Überrascht blickt Martha auf, erstaunt über diese Anrede. Sie kann sich gar nicht erinnern, wann Ada sie zuletzt so nannte, Mutter. Eigentlich benutzt die Tochter immer, wie jedes Kind, das viel vertrautere Ima. Martha stellt ihren Korb mit Zwiebeln ab und schaut das Mädchen fragend an. „Was ist?“

„Mutter, was ist eine Schnalle?“

„Hm, was…? Weshalb willst du das wissen, mein Kind?“

„Ich habe mit den anderen draußen gespielt. Da bekamen wir Streit und Daglonitho hat plötzlich gerufen: Deine Mutter war eine Schnalle!“

„Das hat sie gesagt?“

„Ja, und die anderen haben mich ausgelacht.“

Martha erblasst, dreht sich ein Stück von der Tochter weg und tut so, als würde sie am Boden etwas suchen. Sie hat von Anfang an gewusst, dass irgendwann Fragen auftauchen würden, dass sie mit Ada würde sprechen müssen. Als sie nun aber erlebt, wie jäh die Vergangenheit in ihr Leben einbricht, nimmt es ihr fast den Atem. Sie bleibt einen Augenblick vom Kinde abgewandt stehen um sich zu sammeln. Dann schiebt sie den leeren Tonkrug beiseite, mit dem sie gerade zum Brunnen gehen wollte, bevor sie sich endlich umdreht und das verstörte Kind tröstend in den Arm nimmt.
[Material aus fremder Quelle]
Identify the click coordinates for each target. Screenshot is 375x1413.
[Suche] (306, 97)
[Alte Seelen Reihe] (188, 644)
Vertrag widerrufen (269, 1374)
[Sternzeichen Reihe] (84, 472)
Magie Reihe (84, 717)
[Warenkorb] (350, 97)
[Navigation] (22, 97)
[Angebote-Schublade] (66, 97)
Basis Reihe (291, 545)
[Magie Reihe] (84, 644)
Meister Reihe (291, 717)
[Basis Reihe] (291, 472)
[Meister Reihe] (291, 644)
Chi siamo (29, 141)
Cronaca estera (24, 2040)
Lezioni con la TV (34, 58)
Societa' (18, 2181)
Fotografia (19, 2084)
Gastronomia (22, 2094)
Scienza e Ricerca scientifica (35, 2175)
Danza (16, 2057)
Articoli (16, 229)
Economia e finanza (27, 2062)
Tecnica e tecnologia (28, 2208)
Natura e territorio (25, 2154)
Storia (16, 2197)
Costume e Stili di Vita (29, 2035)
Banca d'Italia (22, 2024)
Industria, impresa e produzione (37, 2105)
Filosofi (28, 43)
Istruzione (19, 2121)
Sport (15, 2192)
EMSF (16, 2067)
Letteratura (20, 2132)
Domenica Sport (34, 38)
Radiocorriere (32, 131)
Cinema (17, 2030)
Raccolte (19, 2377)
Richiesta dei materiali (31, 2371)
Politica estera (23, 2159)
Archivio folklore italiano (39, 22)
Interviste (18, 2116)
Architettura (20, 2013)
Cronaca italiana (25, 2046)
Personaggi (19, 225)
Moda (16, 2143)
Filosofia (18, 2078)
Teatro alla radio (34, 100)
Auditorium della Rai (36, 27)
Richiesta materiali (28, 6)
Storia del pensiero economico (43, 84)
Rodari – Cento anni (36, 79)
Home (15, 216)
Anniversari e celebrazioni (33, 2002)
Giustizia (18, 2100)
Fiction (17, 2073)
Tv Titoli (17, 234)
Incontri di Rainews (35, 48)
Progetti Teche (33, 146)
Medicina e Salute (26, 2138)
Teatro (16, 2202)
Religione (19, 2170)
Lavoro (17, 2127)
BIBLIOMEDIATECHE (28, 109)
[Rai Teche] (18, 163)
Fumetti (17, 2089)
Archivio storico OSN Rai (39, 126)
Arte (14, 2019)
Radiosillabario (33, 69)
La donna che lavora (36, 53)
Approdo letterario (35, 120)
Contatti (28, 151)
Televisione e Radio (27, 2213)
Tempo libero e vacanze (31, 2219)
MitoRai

Betroffen spürt sie Adas Beben an ihrem Busen. Ich muss vorsichtig sein, sagt sie sich, Ada ist sehr empfindsam. Und während sie dem Mädchen über das lange schwarzglänzende Haar streicht, lächelt sie schwach. Das haben wir wohl beide von ihrer Großmutter, denkt sie. Mit der ganzen Gelassenheit, zu der sie in der Lage ist, versucht sie Ada zu beruhigen.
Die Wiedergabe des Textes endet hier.